Чрезвычайно мне дорого в Куросаве и то, что он не гнушается никаким жанром. Хотя наиболее силен он в трагедии, но снимал и комедии, и клоунады, и драмы, пьесы Горького и романы Достоевского – пробовал себя во всем, и потому скорее подобен театральному, а не кинематографическому режиссеру, снимающему всю жизнь только один фильм, создающему один мир. Куросава пытался создать разные миры, что лично мне очень дорого, поскольку в мировом кино не так много режиссеров, успешно работающих в разных жанрах. Дэвид Лин очень большой режиссер, но он всю жизнь снимает один и тот же фильм. Из американских режиссеров не таков, пожалуй, только Джон Форд. Из европейских – Бергман, хотя в кино он далеко не так свободен, как в театре.
Следующим после Куросавы открытием был Феллини – «Дорога», «Ночи Кабирии». Затем «Сладкая жизнь». Шок непередаваемый! Я физически боялся смотреть эпизод оргии. Думал: «Господи, что он показывает?!» Моя девственная советская кинематографическая мораль содрогалась от невозможности видеть на экране такое! А сейчас смотришь на Мастроянни, ездящего верхом на голой аристократке, и все кажется таким невинным. Но в ту пору эта откровенность потрясала.
По моим картинам нетрудно проследить, под чьим влиянием я находился. «Первый учитель» – Куросава, «Ася Клячина» – Годар, с его скрытой камерой, неактерами в кадре. «Дядя Ваня» – Бергман.

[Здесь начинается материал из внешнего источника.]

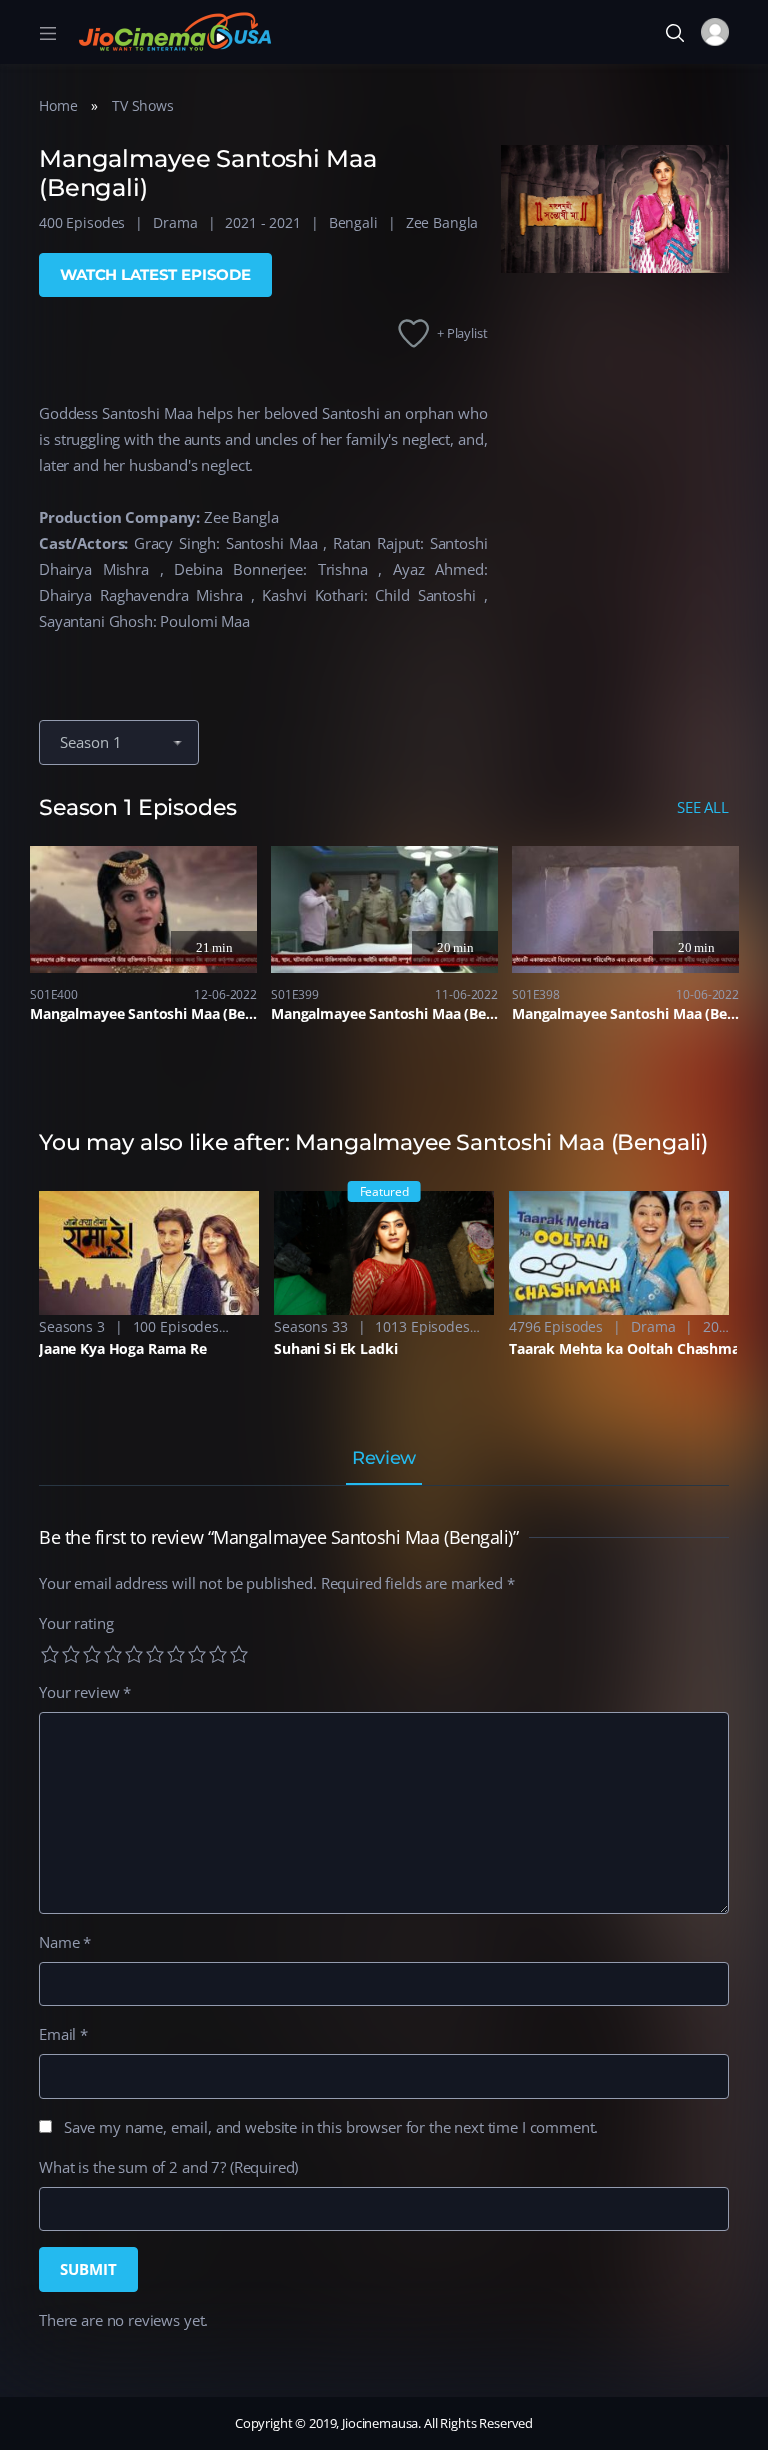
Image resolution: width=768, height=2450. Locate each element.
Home (58, 105)
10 (239, 1654)
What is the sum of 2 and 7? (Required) (168, 2167)
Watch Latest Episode (155, 274)
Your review (85, 1692)
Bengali (353, 222)
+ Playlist (462, 333)
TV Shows (143, 105)
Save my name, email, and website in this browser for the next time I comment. (331, 2127)
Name (65, 1942)
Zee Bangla (442, 222)
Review (383, 1459)
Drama (175, 222)
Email (63, 2034)
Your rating (76, 1623)
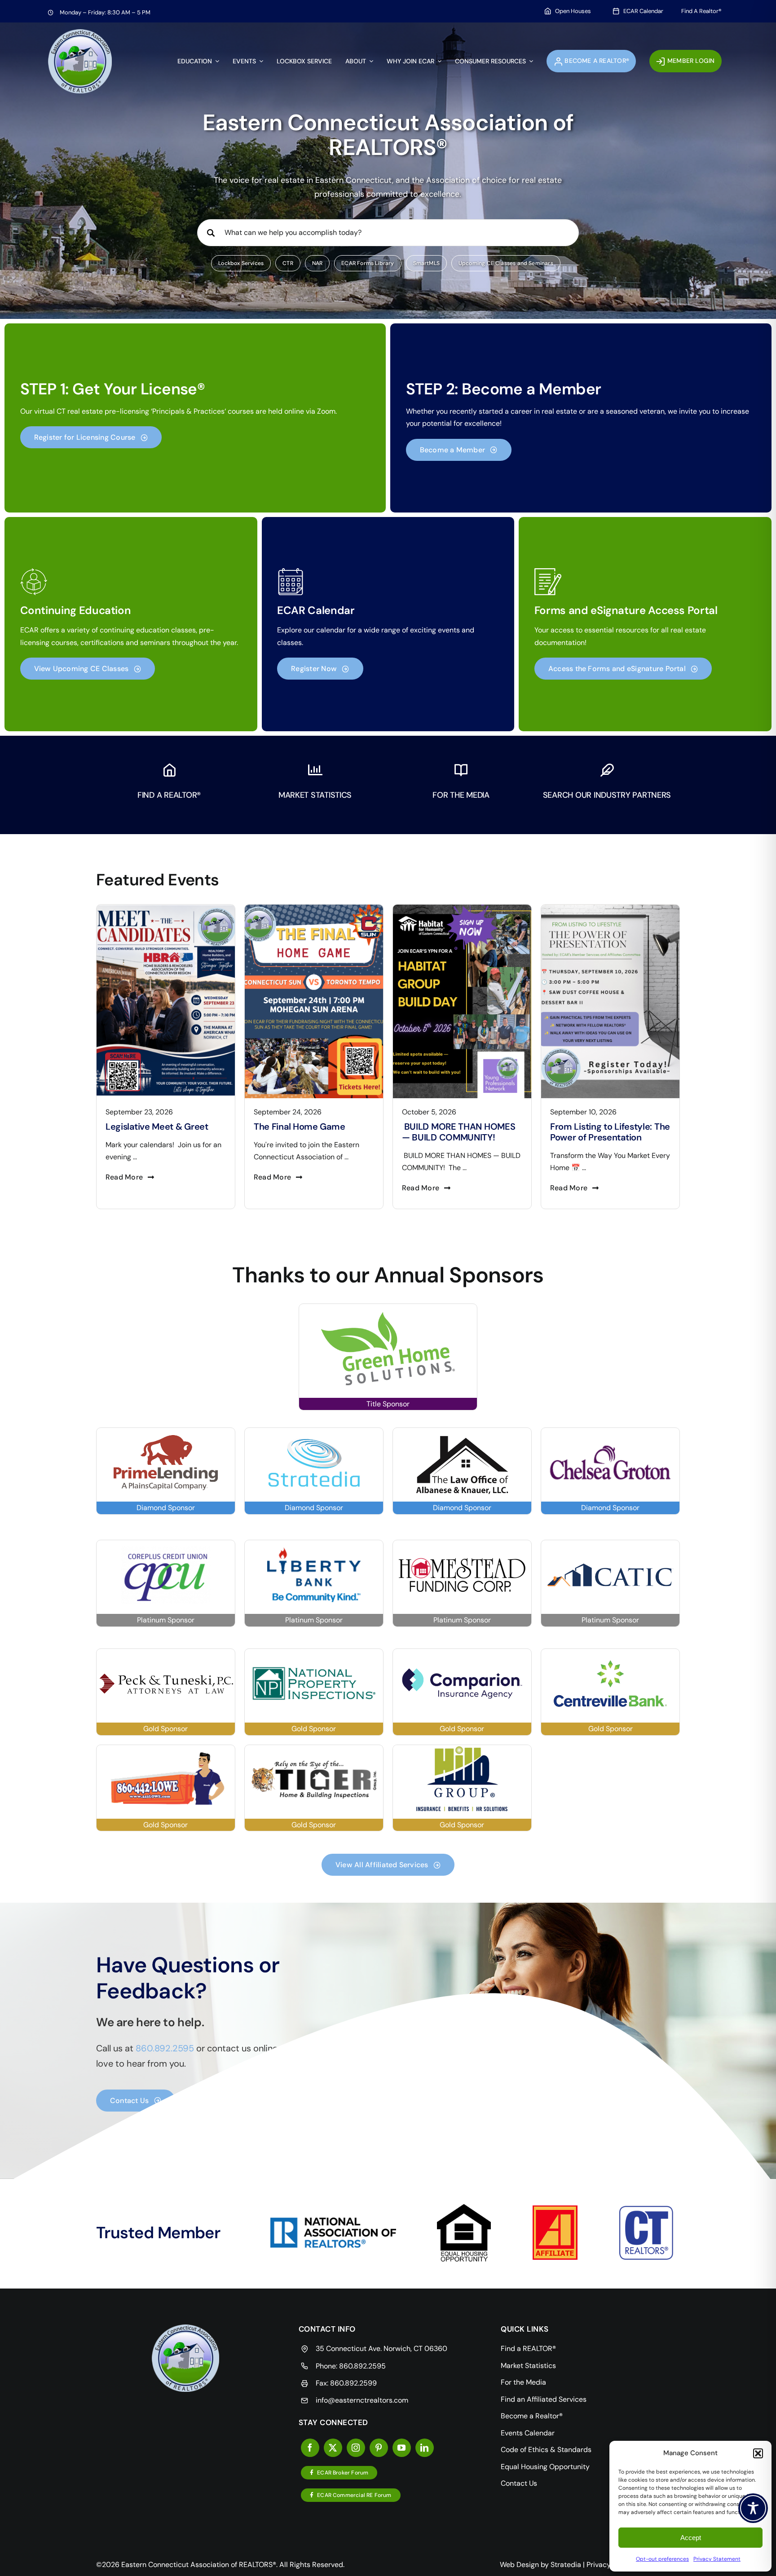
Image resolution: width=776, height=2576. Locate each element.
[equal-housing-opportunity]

Бергман со своим северным символизмом, со своей гениальной интерпретацией чеховской «Скучной истории» в «Земляничной поляне» на нас с Андреем не мог не подействовать. С ним мы надолго засели. Надо было пересмотреть много картин. Всеми правдами и неправдами мы находили такую возможность. Посмотрели «Молчание», «Девичий источник», оставивший ощущение шока. Впервые на экране была сцена изнасилования, и какая сцена! Тогда и я, и Анд рей экспериментировали со временем и во многом заимствовали бергмановские ритмы. Андрей пошел в своих поисках еще дальше, он стал головокружительно свободен. Недаром Бергман его так любит. Ведь это бергмановские слова: «Чтобы снимать свое кино, надо стать абсолютно свободным, по-сумасшедшему свободным». Тарковский мог себе позволить свободу, непозволительную никому другому.
Впрочем, еще до Бергмана Тарковский отвлекся на полемику с Кубриком. В кино ведь мы очень часто полемизируем – с тем, естественно, с кем считаем достойным полемизировать, кто провоцирует нас на полемику. Таково вообще свойство искусства. Скажем, «Живой труп» Толстого – это его полемика с Чеховым. Посмотрев «Иванова», Толстой сказал: «Какая жалкая пьеса! Русский Гамлет не получился. Я покажу, как надо писать пьесы!»
Так и «Солярис» был полемикой Андрея со Стэнли Кубриком. Очень точно помню, «Космическая одиссея 2001 года» на Московском кинофестивале 1969 года была для нас ударом наотмашь! Мы выходили из зала, не в силах оправиться от шока. Вскоре затем возникла идея «Соляриса».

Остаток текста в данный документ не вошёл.